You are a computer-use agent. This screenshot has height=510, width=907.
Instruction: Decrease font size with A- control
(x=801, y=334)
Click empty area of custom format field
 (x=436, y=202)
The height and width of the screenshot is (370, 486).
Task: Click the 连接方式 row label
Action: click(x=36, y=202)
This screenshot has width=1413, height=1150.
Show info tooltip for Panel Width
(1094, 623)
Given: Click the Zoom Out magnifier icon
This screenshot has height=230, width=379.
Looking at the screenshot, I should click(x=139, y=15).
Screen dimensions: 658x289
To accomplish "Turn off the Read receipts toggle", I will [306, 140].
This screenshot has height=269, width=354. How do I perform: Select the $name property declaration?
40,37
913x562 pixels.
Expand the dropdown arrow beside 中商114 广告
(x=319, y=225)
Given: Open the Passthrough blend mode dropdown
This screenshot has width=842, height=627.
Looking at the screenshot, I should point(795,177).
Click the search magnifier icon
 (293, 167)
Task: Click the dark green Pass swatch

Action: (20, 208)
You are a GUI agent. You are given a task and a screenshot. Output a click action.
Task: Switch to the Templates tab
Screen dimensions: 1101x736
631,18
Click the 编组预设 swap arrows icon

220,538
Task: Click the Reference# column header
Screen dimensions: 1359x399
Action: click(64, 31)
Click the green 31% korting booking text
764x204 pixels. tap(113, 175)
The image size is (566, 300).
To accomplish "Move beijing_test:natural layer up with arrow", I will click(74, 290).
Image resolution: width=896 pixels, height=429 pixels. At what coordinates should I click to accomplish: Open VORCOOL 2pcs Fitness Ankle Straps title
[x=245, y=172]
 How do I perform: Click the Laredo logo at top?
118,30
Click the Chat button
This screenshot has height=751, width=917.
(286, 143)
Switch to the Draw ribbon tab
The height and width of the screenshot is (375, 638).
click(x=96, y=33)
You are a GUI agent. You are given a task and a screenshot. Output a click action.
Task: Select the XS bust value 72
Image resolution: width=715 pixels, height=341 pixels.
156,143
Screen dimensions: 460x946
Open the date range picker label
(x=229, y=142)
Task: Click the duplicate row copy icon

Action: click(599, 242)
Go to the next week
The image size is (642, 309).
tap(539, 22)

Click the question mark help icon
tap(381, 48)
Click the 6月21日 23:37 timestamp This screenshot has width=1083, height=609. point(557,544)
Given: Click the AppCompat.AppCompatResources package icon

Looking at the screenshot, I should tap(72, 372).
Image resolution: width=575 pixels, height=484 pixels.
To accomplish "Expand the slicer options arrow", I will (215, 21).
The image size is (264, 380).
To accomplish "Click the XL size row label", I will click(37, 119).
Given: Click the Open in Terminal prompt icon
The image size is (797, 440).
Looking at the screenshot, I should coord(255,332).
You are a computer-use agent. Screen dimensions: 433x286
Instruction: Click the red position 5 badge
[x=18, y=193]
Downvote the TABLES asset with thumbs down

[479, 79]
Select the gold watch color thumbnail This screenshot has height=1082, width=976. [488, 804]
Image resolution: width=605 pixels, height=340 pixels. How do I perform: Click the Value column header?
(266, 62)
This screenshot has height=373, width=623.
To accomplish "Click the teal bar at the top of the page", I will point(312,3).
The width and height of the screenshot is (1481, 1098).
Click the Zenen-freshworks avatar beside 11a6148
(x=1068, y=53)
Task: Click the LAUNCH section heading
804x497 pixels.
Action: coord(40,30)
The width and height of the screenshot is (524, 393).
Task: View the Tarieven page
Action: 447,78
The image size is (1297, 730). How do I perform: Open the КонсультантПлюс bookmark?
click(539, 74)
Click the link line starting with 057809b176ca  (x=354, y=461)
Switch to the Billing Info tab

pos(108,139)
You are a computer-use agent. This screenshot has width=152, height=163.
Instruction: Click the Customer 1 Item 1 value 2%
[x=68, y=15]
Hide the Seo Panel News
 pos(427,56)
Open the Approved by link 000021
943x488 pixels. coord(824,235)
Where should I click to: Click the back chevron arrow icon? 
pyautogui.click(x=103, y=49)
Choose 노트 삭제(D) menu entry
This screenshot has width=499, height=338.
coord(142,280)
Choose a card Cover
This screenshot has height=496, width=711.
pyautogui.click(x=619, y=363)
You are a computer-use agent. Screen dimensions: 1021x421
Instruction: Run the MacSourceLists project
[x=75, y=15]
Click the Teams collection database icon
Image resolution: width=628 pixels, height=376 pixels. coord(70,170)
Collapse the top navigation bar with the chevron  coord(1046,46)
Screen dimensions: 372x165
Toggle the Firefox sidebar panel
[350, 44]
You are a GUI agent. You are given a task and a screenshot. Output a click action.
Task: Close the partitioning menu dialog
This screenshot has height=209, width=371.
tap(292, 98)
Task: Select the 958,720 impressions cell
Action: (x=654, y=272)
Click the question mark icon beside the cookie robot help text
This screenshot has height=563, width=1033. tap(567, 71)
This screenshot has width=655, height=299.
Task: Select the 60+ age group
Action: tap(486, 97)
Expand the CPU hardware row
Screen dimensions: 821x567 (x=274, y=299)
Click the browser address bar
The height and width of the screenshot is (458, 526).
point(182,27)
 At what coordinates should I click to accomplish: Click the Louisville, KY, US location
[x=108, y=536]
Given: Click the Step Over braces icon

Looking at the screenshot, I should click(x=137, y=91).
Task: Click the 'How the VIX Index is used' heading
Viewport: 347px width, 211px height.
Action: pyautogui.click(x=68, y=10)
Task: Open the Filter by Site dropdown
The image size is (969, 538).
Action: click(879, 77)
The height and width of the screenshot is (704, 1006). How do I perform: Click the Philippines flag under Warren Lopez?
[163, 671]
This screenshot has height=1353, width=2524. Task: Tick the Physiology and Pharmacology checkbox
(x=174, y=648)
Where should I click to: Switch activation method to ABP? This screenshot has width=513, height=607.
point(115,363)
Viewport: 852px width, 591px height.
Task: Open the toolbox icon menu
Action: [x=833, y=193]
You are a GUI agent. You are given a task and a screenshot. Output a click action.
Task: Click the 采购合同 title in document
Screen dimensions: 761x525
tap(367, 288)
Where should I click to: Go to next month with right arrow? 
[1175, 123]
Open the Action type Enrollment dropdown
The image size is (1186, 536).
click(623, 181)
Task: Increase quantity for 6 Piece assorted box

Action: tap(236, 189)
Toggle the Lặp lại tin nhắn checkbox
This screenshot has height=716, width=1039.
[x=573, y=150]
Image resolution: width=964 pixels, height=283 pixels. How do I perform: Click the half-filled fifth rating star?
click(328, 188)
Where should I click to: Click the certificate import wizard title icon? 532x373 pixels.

> [Instructions for the task] Return the stretch of the records from the line containing "You are a computer-use agent. Screen dimensions: 433x286" through the line containing "Select the gold", both included, reproduced without alteration.

> [Solution to this task]
You are a computer-use agent. Screen dimensions: 433x286
Instruction: Click the red position 5 badge
[x=18, y=193]
Downvote the TABLES asset with thumbs down

[479, 79]
Select the gold watch color thumbnail This screenshot has height=1082, width=976. [488, 804]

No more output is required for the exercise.